::: Data for this task :::

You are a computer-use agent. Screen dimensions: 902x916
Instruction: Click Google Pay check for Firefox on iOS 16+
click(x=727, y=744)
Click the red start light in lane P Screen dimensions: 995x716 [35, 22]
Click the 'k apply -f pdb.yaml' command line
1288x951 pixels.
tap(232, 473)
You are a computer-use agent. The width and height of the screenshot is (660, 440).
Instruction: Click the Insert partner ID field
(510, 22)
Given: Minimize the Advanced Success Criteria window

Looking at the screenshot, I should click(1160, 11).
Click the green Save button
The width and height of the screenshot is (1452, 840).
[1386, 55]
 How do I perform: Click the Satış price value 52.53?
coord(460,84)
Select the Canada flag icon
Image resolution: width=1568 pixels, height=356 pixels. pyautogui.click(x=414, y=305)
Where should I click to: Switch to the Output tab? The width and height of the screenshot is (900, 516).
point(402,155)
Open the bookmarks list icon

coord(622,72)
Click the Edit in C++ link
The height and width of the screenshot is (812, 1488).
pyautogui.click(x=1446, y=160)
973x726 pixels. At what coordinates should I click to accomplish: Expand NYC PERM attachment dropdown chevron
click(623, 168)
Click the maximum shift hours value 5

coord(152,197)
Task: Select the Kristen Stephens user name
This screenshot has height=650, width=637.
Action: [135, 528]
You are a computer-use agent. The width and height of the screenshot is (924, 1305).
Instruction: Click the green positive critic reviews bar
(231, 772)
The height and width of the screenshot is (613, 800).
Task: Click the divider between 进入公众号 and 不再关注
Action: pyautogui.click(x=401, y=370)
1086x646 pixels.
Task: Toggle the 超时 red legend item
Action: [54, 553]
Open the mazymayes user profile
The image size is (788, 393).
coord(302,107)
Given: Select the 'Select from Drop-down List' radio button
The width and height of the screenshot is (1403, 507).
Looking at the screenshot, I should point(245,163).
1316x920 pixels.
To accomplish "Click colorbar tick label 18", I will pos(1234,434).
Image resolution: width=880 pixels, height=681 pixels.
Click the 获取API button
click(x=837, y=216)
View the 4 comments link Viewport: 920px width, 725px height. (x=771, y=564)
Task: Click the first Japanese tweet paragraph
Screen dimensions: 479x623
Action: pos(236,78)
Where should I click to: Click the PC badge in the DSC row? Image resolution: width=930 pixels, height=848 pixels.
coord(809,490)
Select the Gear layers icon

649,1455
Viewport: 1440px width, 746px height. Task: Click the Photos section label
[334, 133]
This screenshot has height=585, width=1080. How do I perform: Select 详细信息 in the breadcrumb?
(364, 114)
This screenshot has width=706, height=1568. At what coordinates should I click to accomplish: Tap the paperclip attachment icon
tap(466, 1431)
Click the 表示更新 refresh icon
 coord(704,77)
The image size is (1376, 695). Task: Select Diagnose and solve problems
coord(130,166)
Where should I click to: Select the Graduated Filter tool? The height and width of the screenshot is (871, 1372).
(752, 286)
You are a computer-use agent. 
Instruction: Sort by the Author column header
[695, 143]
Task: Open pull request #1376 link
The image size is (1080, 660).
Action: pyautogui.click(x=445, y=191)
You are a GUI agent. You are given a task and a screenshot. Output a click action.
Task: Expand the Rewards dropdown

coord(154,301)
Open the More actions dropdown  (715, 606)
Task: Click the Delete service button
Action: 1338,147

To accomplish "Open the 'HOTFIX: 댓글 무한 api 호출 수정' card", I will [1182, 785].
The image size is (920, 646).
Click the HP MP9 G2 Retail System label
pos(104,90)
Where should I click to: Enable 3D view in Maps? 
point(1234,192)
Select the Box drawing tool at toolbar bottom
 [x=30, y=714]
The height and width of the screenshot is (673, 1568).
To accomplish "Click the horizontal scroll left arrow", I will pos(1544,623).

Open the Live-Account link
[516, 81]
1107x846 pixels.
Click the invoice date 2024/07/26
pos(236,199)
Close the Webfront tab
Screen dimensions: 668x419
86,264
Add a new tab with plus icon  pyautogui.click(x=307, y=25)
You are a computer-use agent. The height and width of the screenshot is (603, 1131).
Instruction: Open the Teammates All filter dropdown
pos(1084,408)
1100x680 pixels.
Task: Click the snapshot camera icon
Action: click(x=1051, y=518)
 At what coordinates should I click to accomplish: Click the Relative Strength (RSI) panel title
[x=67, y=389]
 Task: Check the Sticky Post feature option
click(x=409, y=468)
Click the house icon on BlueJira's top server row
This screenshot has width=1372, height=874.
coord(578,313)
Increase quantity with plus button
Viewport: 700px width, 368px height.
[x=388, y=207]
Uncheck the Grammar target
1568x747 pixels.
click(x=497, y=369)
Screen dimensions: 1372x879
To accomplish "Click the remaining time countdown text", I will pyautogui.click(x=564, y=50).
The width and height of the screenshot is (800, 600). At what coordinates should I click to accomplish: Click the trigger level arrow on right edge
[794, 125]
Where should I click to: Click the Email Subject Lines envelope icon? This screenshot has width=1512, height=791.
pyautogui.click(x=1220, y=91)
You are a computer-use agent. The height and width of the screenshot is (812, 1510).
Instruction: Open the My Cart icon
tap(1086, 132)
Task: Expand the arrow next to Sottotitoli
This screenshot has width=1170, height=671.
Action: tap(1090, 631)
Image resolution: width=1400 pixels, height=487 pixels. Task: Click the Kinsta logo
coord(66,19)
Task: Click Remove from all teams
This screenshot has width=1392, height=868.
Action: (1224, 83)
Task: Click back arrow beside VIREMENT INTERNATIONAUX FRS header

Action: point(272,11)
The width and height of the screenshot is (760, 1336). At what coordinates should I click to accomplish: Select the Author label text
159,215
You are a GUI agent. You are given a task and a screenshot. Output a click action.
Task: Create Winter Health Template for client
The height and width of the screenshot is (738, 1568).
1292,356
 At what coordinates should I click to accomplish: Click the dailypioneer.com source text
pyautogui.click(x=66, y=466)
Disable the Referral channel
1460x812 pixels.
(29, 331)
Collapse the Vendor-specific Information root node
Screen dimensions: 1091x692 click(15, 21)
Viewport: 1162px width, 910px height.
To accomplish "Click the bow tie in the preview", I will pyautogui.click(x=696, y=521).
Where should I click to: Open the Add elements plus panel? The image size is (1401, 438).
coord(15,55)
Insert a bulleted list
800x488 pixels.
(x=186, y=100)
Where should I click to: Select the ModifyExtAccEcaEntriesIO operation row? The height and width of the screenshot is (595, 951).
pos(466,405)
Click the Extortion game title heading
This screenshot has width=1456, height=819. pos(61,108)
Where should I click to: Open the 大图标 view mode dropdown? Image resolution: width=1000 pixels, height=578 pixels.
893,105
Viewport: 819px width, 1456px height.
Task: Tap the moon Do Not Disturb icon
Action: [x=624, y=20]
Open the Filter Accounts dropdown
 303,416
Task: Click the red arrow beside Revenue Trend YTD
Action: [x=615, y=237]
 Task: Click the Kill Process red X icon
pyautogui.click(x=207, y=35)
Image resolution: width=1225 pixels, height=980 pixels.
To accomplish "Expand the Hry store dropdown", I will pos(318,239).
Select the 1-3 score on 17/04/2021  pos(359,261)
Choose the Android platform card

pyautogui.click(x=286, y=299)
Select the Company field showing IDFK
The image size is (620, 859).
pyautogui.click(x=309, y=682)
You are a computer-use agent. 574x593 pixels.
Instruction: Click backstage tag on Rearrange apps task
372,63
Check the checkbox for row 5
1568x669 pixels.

:::

**What you have to do**: Look above for the line holding "Click the red start". Print it and every line after it, exactly, through the line holding "Open the mazymayes user profile".

**Finished task**:
Click the red start light in lane P Screen dimensions: 995x716 [35, 22]
Click the 'k apply -f pdb.yaml' command line
1288x951 pixels.
tap(232, 473)
You are a computer-use agent. The width and height of the screenshot is (660, 440).
Instruction: Click the Insert partner ID field
(510, 22)
Given: Minimize the Advanced Success Criteria window

Looking at the screenshot, I should click(1160, 11).
Click the green Save button
The width and height of the screenshot is (1452, 840).
[1386, 55]
 How do I perform: Click the Satış price value 52.53?
coord(460,84)
Select the Canada flag icon
Image resolution: width=1568 pixels, height=356 pixels. pyautogui.click(x=414, y=305)
Where should I click to: Switch to the Output tab? The width and height of the screenshot is (900, 516).
point(402,155)
Open the bookmarks list icon

coord(622,72)
Click the Edit in C++ link
The height and width of the screenshot is (812, 1488).
pyautogui.click(x=1446, y=160)
973x726 pixels. At what coordinates should I click to accomplish: Expand NYC PERM attachment dropdown chevron
click(623, 168)
Click the maximum shift hours value 5

coord(152,197)
Task: Select the Kristen Stephens user name
This screenshot has height=650, width=637.
Action: [135, 528]
You are a computer-use agent. The width and height of the screenshot is (924, 1305).
Instruction: Click the green positive critic reviews bar
(231, 772)
The height and width of the screenshot is (613, 800).
Task: Click the divider between 进入公众号 and 不再关注
Action: pyautogui.click(x=401, y=370)
1086x646 pixels.
Task: Toggle the 超时 red legend item
Action: [54, 553]
Open the mazymayes user profile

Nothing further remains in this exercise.